Advancing our understanding of osteoblast biology and differentiation is critical to elucidate the pathological mechanisms responsible for skeletal diseases such as osteoporosis. Histology and histomorphometry, the classical methods to study osteoblast biology, identify osteoblasts based on their location and morphology and ability to mineralize matrix, but do not clearly define their stage of differentiation. Introduction of visual transgenes into the cells of osteoblast lineage has revolutionized the field and resulted in a paradigm shift that allowed for specific identification and isolation of subpopulations within the osteoblast lineage. Knowledge acquired from the studies based on GFP transgenes has allowed for more precise interpretation of studies analyzing targeted overexpression or deletion of genes in the osteoblast lineage. Here, we provide a condensed overview of the currently available promoter-fluorescent reporter transgenic mice that have been generated and evaluated to varying extents. We cover different stages of the lineage as transgenes have been utilized to identify osteoprogenitors, pre-osteoblasts, osteoblasts, or osteocytes. We show that each of these promoters present with advantages and disadvantages. The studies based on the use of these reporter mice have improved our understanding of bone biology. They constitute attractive models to target osteoblasts and help to understand their cell biology.

[Stored data entries]
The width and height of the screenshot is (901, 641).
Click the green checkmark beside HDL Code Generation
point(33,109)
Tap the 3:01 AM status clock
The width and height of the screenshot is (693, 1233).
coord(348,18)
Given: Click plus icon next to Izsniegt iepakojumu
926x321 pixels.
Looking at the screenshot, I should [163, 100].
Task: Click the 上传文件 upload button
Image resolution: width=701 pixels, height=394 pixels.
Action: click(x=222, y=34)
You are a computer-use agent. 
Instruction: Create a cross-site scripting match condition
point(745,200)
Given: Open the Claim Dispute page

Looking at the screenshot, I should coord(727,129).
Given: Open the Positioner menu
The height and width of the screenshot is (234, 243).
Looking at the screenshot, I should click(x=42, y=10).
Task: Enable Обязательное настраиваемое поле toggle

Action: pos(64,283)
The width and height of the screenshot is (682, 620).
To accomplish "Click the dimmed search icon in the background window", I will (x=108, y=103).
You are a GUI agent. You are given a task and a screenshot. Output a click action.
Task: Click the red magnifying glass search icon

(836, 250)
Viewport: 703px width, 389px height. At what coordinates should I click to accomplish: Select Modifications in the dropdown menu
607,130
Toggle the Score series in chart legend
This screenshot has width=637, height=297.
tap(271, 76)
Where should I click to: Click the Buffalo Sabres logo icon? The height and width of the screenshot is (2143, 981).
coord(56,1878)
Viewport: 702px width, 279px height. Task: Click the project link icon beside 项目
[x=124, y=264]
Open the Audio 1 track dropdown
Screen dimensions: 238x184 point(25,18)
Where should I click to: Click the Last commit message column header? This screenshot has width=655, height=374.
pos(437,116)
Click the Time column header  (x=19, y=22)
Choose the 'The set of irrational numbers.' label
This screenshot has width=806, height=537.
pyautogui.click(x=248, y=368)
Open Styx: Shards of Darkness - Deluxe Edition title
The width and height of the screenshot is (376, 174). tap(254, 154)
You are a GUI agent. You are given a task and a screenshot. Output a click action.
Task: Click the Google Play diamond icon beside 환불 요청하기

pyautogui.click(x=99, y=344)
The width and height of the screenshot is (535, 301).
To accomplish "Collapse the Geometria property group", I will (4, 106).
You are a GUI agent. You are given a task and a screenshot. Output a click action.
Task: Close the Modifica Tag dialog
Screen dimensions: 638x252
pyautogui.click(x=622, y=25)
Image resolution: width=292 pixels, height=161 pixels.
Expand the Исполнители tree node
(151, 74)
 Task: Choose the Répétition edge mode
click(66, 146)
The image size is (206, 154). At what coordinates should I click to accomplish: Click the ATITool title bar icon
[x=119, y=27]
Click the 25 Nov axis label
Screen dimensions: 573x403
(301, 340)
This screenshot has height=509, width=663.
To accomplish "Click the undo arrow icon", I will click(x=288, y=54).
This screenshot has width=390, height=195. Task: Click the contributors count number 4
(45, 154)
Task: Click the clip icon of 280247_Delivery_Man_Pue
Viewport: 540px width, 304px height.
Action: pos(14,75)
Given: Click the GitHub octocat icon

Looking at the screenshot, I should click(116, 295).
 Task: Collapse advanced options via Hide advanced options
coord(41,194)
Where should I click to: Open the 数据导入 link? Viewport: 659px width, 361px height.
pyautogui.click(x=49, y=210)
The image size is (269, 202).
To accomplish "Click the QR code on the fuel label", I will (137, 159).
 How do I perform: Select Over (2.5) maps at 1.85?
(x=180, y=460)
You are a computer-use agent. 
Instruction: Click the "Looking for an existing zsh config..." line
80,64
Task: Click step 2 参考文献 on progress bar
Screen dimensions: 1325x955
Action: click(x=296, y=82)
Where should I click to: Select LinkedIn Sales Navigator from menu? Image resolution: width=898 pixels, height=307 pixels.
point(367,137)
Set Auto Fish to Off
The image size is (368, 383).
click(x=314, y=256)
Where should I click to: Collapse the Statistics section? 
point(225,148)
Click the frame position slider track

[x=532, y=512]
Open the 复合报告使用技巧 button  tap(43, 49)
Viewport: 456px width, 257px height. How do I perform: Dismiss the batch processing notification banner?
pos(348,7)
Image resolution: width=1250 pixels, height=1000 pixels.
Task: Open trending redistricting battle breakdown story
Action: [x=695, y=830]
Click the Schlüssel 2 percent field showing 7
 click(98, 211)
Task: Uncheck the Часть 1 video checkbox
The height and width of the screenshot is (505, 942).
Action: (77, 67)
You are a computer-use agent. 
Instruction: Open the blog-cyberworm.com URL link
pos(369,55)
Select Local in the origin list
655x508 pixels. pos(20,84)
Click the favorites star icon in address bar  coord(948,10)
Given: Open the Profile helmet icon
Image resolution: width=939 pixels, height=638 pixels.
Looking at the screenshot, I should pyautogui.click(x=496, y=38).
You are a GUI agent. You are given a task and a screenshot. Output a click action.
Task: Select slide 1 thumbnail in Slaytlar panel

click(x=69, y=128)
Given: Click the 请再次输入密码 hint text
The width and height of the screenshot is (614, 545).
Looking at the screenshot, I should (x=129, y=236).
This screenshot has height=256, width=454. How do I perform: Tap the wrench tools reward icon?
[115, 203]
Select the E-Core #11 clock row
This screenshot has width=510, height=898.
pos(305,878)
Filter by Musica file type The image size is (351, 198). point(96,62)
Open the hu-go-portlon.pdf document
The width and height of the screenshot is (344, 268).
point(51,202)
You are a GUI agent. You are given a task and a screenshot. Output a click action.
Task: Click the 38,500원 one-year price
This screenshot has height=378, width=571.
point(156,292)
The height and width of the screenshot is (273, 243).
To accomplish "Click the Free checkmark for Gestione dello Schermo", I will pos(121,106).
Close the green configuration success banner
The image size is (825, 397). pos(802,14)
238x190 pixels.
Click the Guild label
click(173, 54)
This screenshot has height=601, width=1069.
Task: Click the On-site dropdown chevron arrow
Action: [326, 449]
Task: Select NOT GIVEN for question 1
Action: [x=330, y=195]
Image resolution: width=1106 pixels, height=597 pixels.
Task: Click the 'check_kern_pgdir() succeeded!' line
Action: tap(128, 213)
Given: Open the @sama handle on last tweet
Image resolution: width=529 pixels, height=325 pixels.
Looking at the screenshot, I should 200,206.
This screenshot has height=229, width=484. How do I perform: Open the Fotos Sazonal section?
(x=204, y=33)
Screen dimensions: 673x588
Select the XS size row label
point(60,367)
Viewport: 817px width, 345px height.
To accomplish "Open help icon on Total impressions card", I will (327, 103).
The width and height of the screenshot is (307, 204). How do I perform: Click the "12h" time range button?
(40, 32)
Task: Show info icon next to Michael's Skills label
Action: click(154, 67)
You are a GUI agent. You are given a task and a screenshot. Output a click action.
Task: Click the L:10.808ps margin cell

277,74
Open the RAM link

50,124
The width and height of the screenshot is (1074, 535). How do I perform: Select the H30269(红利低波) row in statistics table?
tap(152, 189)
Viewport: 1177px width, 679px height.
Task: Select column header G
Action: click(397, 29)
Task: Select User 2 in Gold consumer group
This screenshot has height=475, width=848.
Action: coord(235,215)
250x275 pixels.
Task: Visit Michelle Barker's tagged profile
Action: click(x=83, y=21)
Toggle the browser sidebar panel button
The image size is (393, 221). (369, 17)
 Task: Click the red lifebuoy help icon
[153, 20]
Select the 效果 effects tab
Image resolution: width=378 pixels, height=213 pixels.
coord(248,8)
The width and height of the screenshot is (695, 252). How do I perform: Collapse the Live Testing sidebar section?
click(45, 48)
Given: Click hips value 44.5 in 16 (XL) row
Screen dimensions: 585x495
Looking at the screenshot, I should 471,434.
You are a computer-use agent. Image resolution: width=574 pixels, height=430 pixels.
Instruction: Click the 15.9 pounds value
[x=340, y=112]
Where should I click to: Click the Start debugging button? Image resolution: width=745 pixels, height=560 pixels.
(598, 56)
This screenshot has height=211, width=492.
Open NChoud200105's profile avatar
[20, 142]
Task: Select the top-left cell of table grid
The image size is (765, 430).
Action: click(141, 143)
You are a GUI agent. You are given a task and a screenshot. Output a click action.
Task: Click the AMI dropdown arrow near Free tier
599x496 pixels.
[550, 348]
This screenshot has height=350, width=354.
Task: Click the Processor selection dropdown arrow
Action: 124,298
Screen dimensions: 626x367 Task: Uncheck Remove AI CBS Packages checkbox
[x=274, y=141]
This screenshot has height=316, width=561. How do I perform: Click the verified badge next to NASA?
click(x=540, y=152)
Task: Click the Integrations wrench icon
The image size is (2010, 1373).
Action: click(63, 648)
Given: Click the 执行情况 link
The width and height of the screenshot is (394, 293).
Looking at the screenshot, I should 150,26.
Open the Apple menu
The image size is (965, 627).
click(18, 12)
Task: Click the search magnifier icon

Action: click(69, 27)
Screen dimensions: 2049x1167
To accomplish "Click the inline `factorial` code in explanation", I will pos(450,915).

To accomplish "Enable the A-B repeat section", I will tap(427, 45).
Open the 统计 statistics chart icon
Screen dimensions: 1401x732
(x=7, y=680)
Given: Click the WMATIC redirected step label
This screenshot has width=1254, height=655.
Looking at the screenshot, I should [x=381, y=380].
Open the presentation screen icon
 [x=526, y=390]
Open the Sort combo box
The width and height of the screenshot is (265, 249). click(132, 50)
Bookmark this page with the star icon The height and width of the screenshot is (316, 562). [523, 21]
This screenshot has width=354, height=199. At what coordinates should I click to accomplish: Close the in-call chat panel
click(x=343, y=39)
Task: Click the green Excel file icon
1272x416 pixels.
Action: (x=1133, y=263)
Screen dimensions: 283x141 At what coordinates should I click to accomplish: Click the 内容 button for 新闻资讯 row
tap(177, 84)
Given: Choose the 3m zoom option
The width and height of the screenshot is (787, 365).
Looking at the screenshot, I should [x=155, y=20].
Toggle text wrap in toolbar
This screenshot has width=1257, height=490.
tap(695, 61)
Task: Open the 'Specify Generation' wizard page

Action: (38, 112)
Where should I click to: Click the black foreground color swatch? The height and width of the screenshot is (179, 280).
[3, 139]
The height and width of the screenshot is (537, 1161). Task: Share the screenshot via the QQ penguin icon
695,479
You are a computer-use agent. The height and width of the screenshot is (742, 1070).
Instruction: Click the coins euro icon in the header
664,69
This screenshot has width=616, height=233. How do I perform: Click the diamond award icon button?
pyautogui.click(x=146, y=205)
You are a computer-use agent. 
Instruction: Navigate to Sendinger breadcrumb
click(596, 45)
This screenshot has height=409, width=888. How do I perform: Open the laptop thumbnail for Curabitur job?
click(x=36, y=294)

CHECK YOUR UNDERSTANDING =
A. List every stage of the osteoblast lineage that the passage on osteoblast reporter mice names as one that transgenes have been used to identify.
B. Answer these questions from the passage on osteoblast reporter mice:
(i) Which two classical methods for studying osteoblast biology are named?
(ii) Which skeletal disease is given as an example?
(iii) What type of transgenes were the studies based on that allowed more precise interpretation of gene overexpression or deletion studies?
C. Translate this sentence from the passage on osteoblast reporter mice into Spanish: "The studies based on the use of these reporter mice have improved our understanding of bone biology."

ANSWERS TO THE EXERCISES =
A. Osteoprogenitors, pre-osteoblasts, osteoblasts, osteocytes

B.
(i) Histology and histomorphometry
(ii) Osteoporosis
(iii) GFP transgenes

C. Los estudios basados en el uso de estos ratones reporteros han mejorado nuestra comprensión de la biología ósea.